В конец июня, после чествования в Академии, Брюллов уехал осматривать Псков.
В Петербурге он был знаком с А. С. Пушкиным, И. А. Крыловым, В. А. Жуковским; он охотно посещал скромную квартиру А. Г. Венецианова, но ближе всех стали ему М. И. Глинка, писатель Нестор Кукольник, художник Я. Ф. Яненко и ряд их приятелей. Во всех разговорах, в газетных и журнальных статьях постоянно упоминался его «Последний день Помпеи». Широкая известность картины не уменьшалась; современники справедливо усматривали в ее триумфе «начало сближения нашей публики с художественным миром;…она как бы выразумела всю прелесть и увлекательность искусства» (Н. А. Рамазанов).
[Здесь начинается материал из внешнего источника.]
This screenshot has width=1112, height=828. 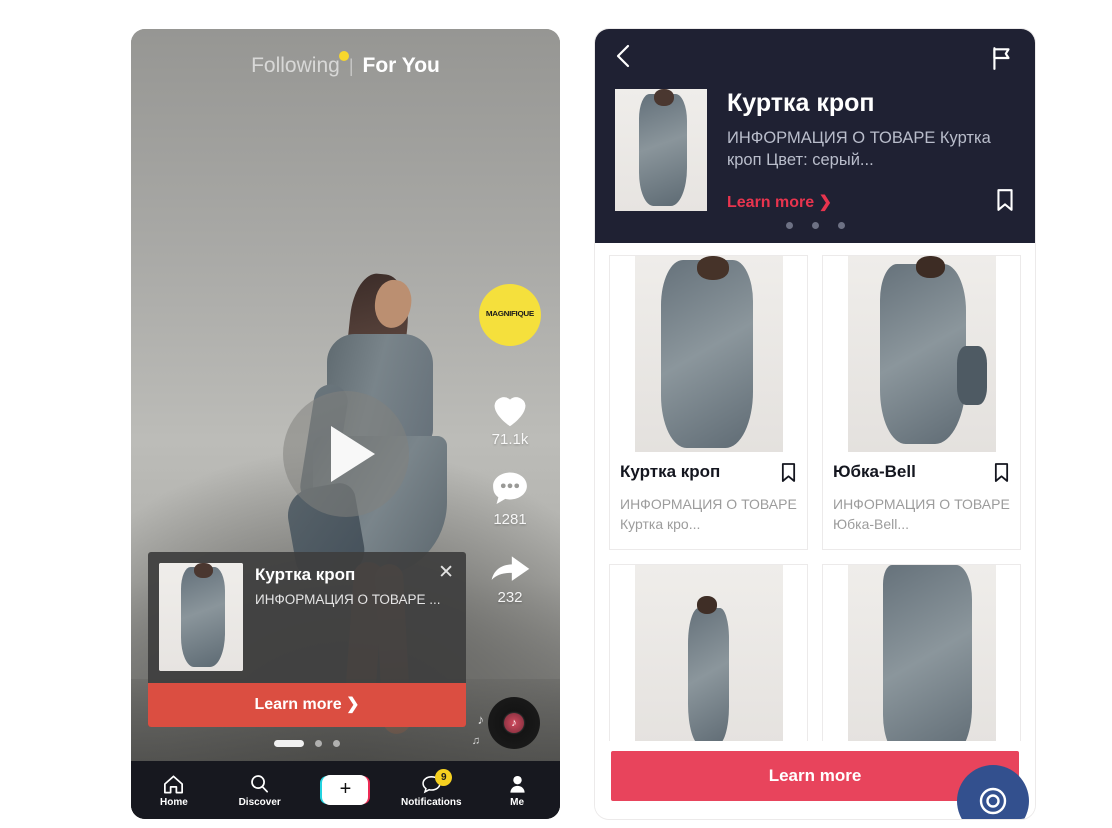 I want to click on flag-icon, so click(x=1002, y=60).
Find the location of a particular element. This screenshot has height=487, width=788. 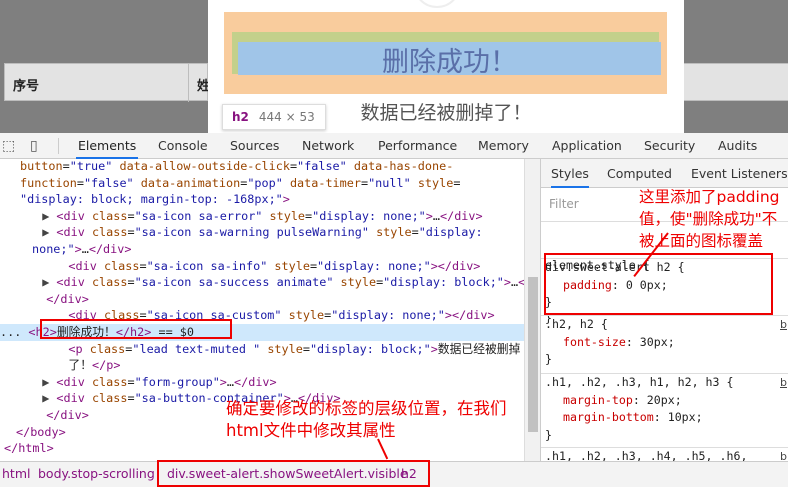

styles-filter-input: Filter is located at coordinates (564, 204).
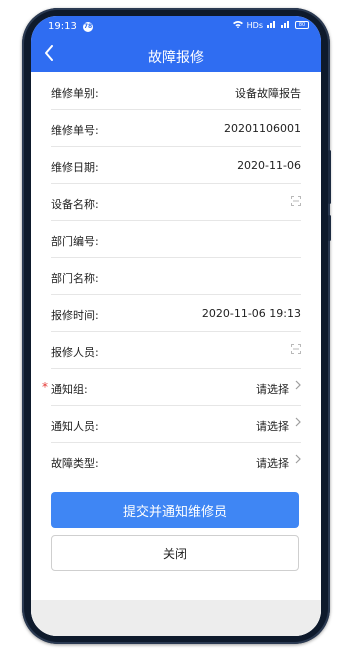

Этому способствовало то, что в начале 1835 года вышли в свет «Арабески» Н. В. Гоголя, в которых была напечатана статья «Последний день Помпеи (картина Брюллова)» [17]. Гоголь лишь незадолго до того написал очерк «Скульптура, живопись и музыка», разделяя их, рассматривая их порознь. Теперь перед картиной Брюллова он возгласил, что «скульптура - та скульптура, которая была постигнута в таком пластическом совершенстве древними, - что скульптура эта перешла, наконец, в живопись и сверх того проникнулась какой-то тайной музыкой». Нельзя ни пересказать, ни цитировать статью Гоголя, полную стремительного, патетического воодушевления: она должна быть читаема вся, не в выдержках. Лишь два утверждения Гоголя надо подчеркнуть особо. Полемизируя в сущности с французской критикой 1834 года, он приветствовал отсутствие «идеальности отвлеченной» в картине: «Мысль ее принадлежит совершенно вкусу нашего века, который вообще, как бы сам чувствуя свое страшное раздробление […] выбирает сильные кризисы, чувствуемые целою массою». И второе, - Гоголь указал на одухотворявшую труд художника влюбленность в жизнь, преодолевающую ужас гибели: «Нам не разрушение, не смерть страшны - напротив, в этой минуте есть что-то поэтическое, стремящее вихрем душевное наслаждение; нам жалка наша милая чувственность, нам жалка прекрасная земля наша» [*]. Гоголь верно говорил, заканчивая статью, что работы Брюллова «доступны всякому. Его произведения первые, которые может понимать (хотя неодинаково) и художник, имеющий высшее развитие вкуса, и не знающий, что такое художество». [* В словоупотреблении нашего времени это должно звучать так: нам дорог мир, воспринимаемый нашими чувствами, наша действительность].